Projekt przedstawiony przez Komisję Europejską zakłada konieczność przeprowadzenia reform strukturalnych przez kraje ze strefy euro, co ma zapobiec przyszłym kryzysom finansowym i stymulować wzrost. KE proponuje wdrażanie instrumentu za pomocą dwustronnych kontraktów zawieranych przez poszczególne kraje z Komisją oraz jednoczesnego wsparcia finansowego dla nich. Kontrakty zawierałyby mapę drogową z określonym czasem na spełnienie warunków ekonomicznych. – Kryzys finansowy pokazał, że brak reform w jednym kraju ma fatalny wpływ na sytuację w innych, stąd konieczność przeprowadzenia strukturalnych reform w całej strefie euro – czytamy w dokumencie.
Pytań jednak jest więcej niż odpowiedzi. Do ustalenia pozostaje to, czy kontrakty byłyby obligatoryjne, czy dobrowolne. Nie wiadomo, jakiego typu reformy miałyby być finansowane dzięki nim. Inne procedury obejmowałyby kraje o względnie stabilnej sytuacji makroekonomicznej, a inne te mniej stabilne. Jak na razie Komisja proponuje, by to ona wysyłała zaproszenie do poszczególnych krajów (uwzględniające ich specyfikę i skonsultowane z ich przedstawicielami). Komisja sprawdzałaby też raz do roku stopień wcielenia w życie postanowień z kontraktu, a państwa musiałyby wysyłać sprawozdania z Narodowego Planu Reform. Przy czym bardziej istotny byłby stopień realizacji konkretnych reform i założeń niż liczby za tym stojące. Czyli ważniejsze byłoby powołanie mechanizmu stymulującego wzrost zatrudnienia niż konkretna liczba osób, które dzięki niemu znajdą pracę. No i nie ma też odpowiedzi na najważniejsze pytanie – o wysokość budżetu.
Reklama

Co to oznacza dla Polski?

Z polskiego punktu widzenia istotne jest, czy także kraje spoza strefy euro mogłyby podpisywać kontrakty. Jak na razie KE popiera taką możliwość w przypadku krajów, „które jeszcze nie są, ale w przyszłości chcą być członkami strefy euro”. Także Niemcy się za tym opowiadają.
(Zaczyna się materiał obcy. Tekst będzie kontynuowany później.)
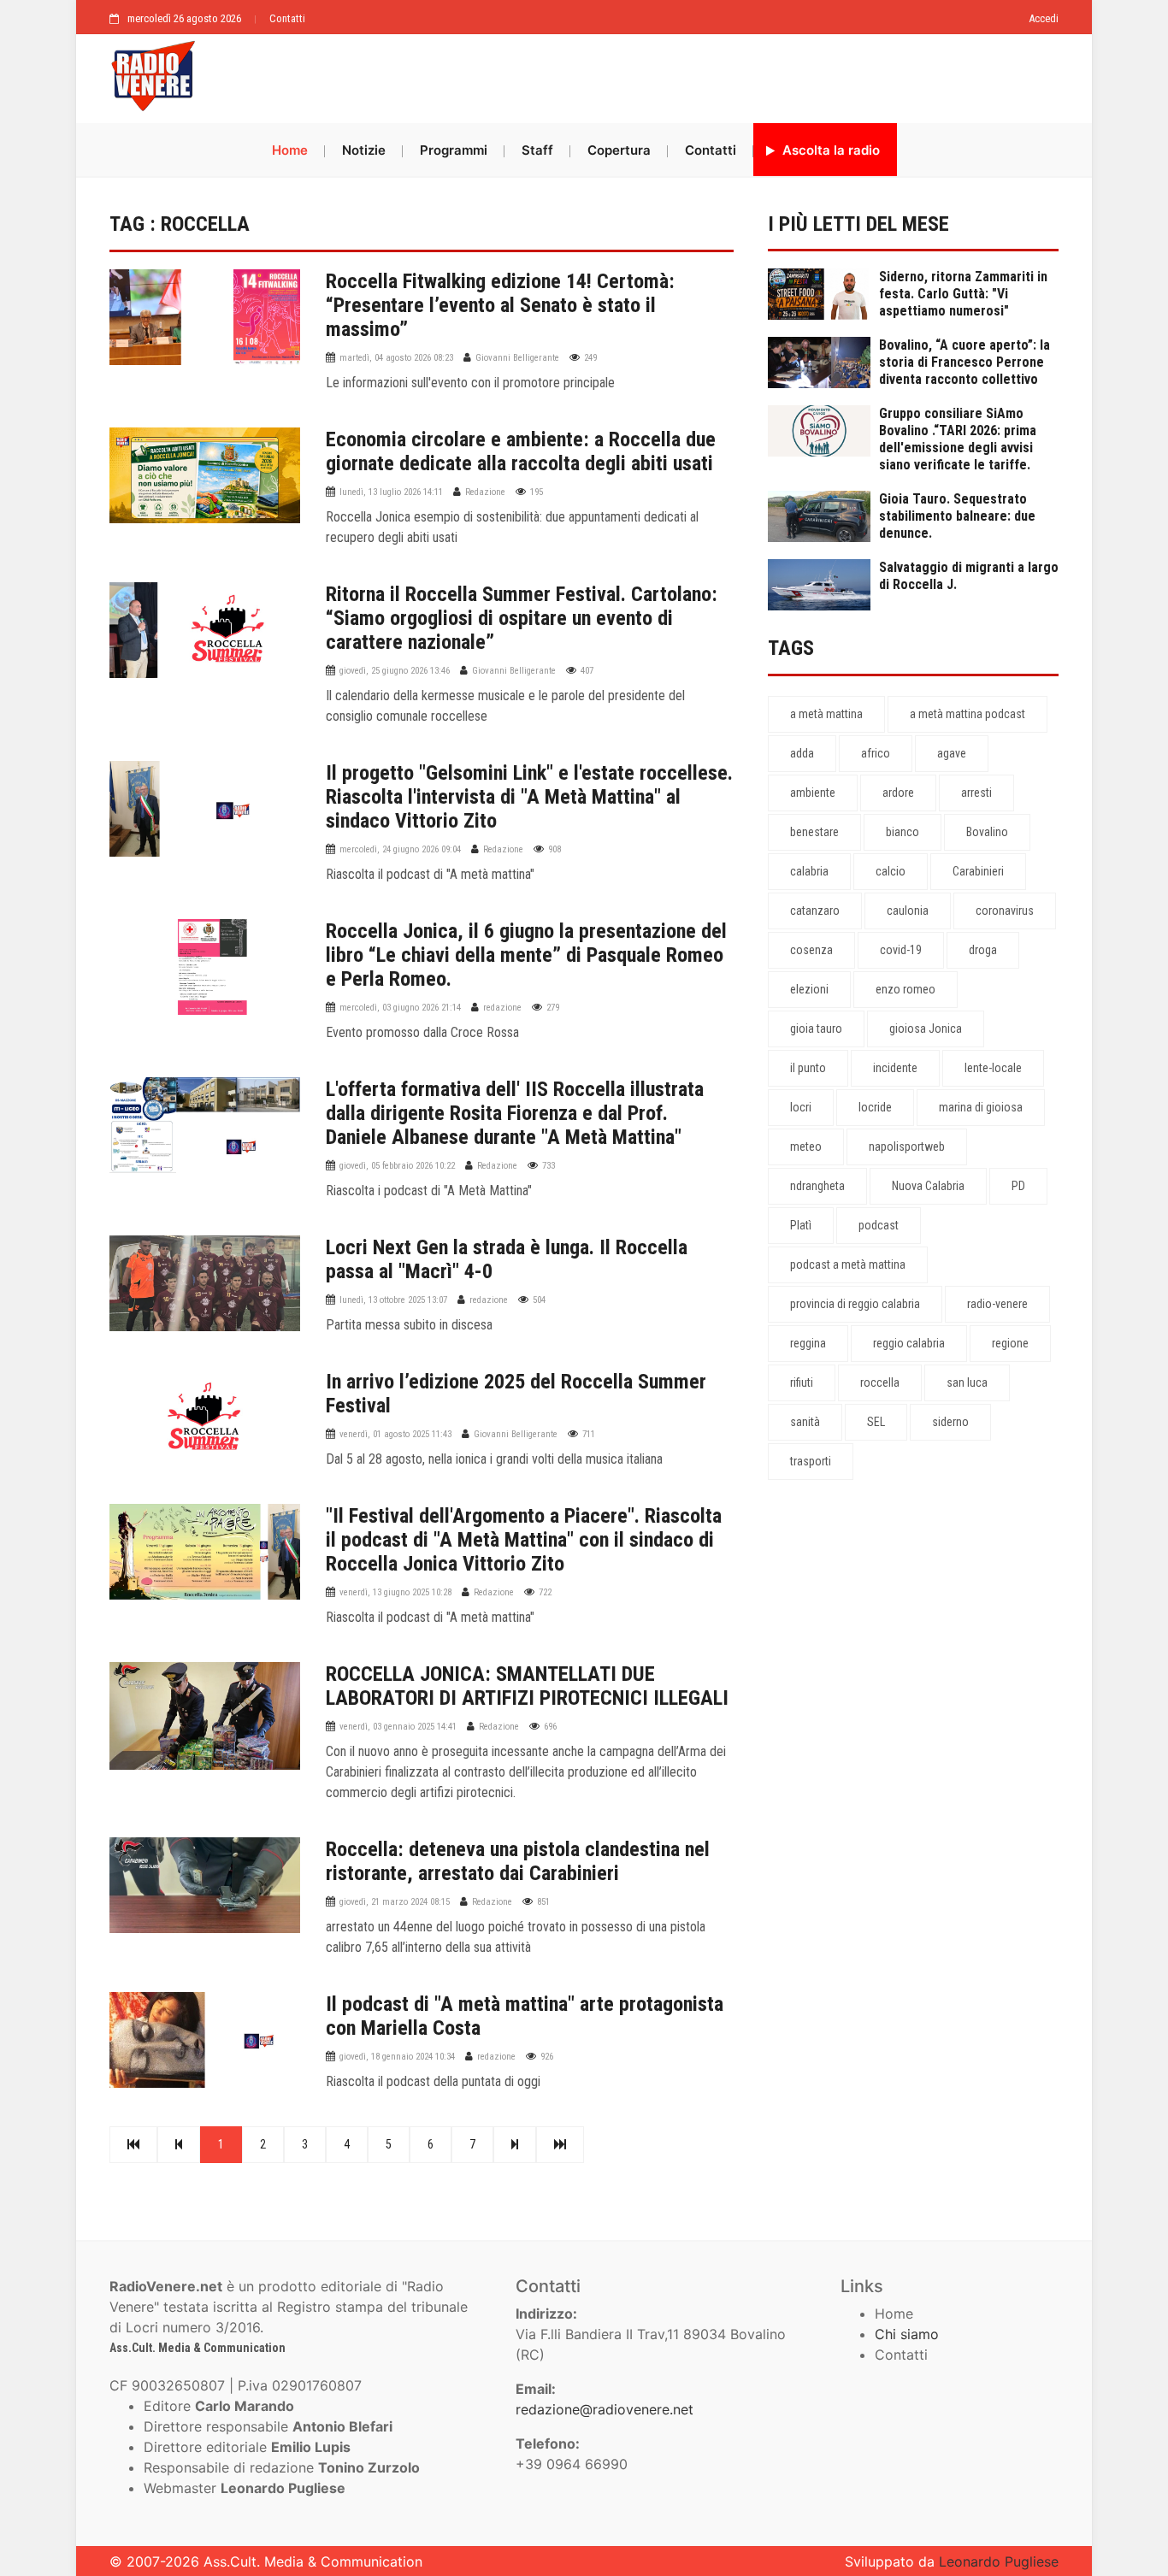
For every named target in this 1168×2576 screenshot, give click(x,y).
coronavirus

– Dla Polski istotne jest, że Komisja zostawia nam drzwi otwarte do przyłączenia się do tej inicjatywy przez możliwość podpisania z nią kontraktów na reformy przez kraje spoza Eurolandu. Co ważniejsze, formalnie instrument ten byłby częścią budżetu UE, ale nie wchodziłby w skład wieloletnich ram finansowych, z których finansowane są kluczowe dla Polski polityki – spójność i rolnictwo – mówi eurodeputowana PO Sidonia Jędrzejewska.